** Opening Material to process block **

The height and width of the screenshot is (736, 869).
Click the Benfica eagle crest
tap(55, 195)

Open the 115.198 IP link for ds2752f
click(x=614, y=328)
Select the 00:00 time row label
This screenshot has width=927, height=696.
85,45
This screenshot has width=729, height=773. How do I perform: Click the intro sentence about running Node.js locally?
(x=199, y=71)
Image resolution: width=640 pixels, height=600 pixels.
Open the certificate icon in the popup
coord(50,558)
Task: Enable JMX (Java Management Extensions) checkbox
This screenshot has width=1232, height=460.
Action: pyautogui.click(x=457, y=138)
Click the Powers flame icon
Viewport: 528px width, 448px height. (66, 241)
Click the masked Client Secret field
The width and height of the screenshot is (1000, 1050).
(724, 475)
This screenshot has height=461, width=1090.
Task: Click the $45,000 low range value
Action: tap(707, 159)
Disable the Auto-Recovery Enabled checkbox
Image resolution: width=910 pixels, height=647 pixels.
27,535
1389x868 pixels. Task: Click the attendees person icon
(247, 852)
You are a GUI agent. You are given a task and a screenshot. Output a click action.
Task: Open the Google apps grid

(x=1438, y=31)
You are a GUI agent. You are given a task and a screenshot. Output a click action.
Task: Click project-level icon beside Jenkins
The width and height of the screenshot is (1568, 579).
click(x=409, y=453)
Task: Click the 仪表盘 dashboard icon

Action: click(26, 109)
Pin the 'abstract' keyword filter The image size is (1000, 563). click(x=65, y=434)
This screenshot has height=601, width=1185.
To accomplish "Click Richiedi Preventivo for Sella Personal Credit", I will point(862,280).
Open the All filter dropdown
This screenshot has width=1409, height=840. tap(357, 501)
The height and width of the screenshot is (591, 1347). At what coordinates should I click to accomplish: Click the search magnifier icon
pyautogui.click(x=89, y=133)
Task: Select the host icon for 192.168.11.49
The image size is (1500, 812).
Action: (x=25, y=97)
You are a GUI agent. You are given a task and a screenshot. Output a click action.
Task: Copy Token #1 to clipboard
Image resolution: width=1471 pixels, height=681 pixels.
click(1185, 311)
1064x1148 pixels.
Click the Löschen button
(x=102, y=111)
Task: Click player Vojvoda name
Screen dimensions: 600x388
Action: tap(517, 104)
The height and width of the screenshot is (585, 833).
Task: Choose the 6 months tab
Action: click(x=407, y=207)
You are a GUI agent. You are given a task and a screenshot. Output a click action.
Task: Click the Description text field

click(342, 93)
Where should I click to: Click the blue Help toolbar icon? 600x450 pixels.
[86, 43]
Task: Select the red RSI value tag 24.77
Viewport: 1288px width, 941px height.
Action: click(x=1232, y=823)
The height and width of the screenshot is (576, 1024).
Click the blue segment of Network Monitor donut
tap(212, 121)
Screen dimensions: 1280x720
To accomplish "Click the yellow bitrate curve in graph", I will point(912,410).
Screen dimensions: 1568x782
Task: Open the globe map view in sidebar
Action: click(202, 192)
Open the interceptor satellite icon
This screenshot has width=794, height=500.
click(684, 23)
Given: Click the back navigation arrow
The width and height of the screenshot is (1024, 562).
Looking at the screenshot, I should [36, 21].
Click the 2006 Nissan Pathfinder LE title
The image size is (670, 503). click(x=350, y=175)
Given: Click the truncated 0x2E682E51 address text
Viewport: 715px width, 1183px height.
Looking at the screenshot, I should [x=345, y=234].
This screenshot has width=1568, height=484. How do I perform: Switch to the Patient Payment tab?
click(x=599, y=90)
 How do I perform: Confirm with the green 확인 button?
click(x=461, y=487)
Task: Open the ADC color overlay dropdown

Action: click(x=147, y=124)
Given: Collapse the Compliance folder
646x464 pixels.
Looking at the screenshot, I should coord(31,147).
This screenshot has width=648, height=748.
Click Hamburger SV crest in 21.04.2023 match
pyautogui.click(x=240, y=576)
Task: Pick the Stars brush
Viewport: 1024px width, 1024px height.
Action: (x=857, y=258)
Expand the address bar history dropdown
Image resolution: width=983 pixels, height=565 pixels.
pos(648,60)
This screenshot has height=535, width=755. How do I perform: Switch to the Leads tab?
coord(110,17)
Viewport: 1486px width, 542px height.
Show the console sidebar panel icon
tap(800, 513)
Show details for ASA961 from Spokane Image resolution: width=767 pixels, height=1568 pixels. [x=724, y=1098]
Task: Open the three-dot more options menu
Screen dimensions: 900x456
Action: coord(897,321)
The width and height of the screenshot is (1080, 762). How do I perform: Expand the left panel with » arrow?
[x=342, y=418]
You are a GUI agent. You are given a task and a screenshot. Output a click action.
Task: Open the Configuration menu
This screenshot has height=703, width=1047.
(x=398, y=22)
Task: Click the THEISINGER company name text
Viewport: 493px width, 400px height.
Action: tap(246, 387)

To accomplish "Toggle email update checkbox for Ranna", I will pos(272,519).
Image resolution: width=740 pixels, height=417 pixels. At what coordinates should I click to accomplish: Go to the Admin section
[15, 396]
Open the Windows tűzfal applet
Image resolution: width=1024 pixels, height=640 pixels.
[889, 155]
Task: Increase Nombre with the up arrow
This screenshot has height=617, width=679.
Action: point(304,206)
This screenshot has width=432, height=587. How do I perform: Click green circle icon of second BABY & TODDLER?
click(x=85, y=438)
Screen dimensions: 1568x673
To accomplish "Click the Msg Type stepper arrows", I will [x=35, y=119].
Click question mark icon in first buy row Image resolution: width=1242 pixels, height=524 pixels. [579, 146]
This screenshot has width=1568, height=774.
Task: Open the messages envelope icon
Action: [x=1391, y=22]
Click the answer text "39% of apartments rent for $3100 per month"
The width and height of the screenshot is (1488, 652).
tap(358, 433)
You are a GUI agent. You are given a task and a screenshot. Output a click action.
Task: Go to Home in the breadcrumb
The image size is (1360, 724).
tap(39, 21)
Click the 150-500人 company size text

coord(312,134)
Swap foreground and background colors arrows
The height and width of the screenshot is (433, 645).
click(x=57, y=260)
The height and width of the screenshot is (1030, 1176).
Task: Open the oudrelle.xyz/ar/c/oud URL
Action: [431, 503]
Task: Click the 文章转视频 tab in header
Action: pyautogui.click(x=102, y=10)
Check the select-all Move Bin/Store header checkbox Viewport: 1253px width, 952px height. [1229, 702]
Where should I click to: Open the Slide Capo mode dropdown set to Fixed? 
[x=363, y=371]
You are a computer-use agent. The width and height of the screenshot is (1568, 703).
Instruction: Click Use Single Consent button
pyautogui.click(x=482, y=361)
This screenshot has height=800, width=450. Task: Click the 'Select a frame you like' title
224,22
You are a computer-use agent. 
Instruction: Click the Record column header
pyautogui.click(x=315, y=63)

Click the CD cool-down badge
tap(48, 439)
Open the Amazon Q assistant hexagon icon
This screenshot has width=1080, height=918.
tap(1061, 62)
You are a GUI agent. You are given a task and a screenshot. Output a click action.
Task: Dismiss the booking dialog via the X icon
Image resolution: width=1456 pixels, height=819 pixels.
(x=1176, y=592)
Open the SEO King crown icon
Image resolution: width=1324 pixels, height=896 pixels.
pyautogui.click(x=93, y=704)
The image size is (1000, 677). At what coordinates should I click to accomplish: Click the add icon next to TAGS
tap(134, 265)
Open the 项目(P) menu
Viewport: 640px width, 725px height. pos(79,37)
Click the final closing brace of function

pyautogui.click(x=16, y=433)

** Closing Material to process block **

#### The problem:
Where the string "computer" appears in a line of the entries, count that line, and state the total alone.

#### Answer to this exercise:
2